Dylan was encouraged to share and promote his film, which was originally begun as a school project, by a number of his interview subjects, according to his mother, Dawn D’Haeze, who produced the series in association with her husband’s media company. In between work on new projects, she has homeschooled the young filmmaker while incorporating her love of travel into their lessons.

“That makes a perfect documentarian, following one subject wherever it takes you. Actually, homeschooling is perfect for making documentaries,” she said. “This project has completely changed our lives.”

Their study of coastal erosion and the environmental impact of human activity on oceans fatefully led them to an alarming exhibit about plastic pollution at the San Diego Birch Aquarium.

“That one issue, the environmental issue, really affected him the most, so I thought, ‘OK, we found something that was really going to change him. Let’s delve into that one,’” said D’Haeze.

Dylan, then 12, was shocked by the scale of the seemingly insurmountable problem.

“When I saw the exhibits, and I saw just the amount of plastic that had already entered our ocean and environment, I was just terrified, and I didn’t even want to go into the aquariums and the exhibits,” he said. “But then my mom talked to me and told me that instead of being afraid, we should do something about it.”

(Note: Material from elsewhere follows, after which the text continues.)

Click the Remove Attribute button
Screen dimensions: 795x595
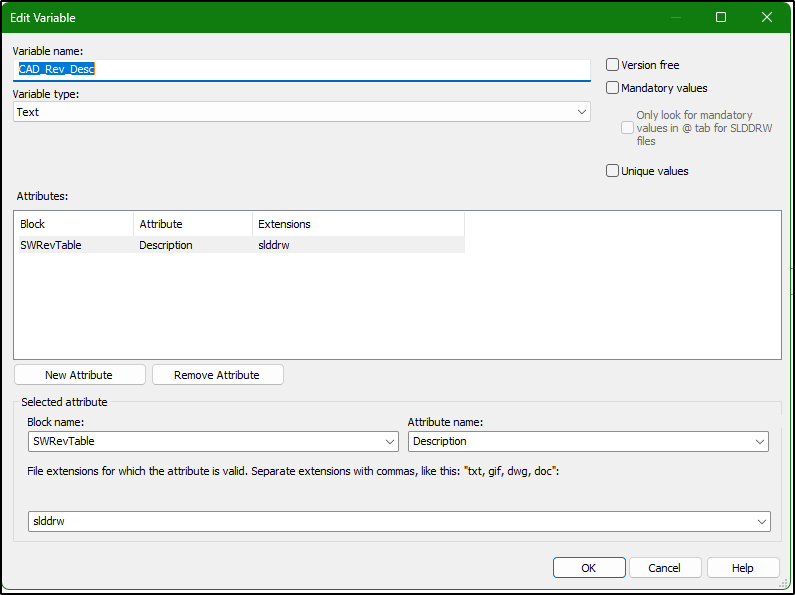coord(217,375)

The Earth Day Celebration on Vashon, held for the first time last year, kicked off with a weeklong action tour beginning last Friday. Each one was intended to be a different occasion for islanders to make an impactful difference, said Erika Carleton, development director for the Vashon Maury Island Land Trust.

“The idea this year was to give people some opportunities to get out and do some things. Earth Day should have some action items involved with it instead of just coming out to the high school,” she said. “So I guess the idea was to add action to the celebration. Last year everything happened at the high school. Now there’s kind of a learning function there as well, and a get-out-and-do-something part of it.”

Carleton said she discovered Dylan while building a program in January to screen selections from the Wild & Scenic Film Festival, the largest of its kind in the nation, at the Vashon Theatre. Dylan’s first film was an official selection of the judges, and his second film about climate change, “Tipping Point,” premiered there last year.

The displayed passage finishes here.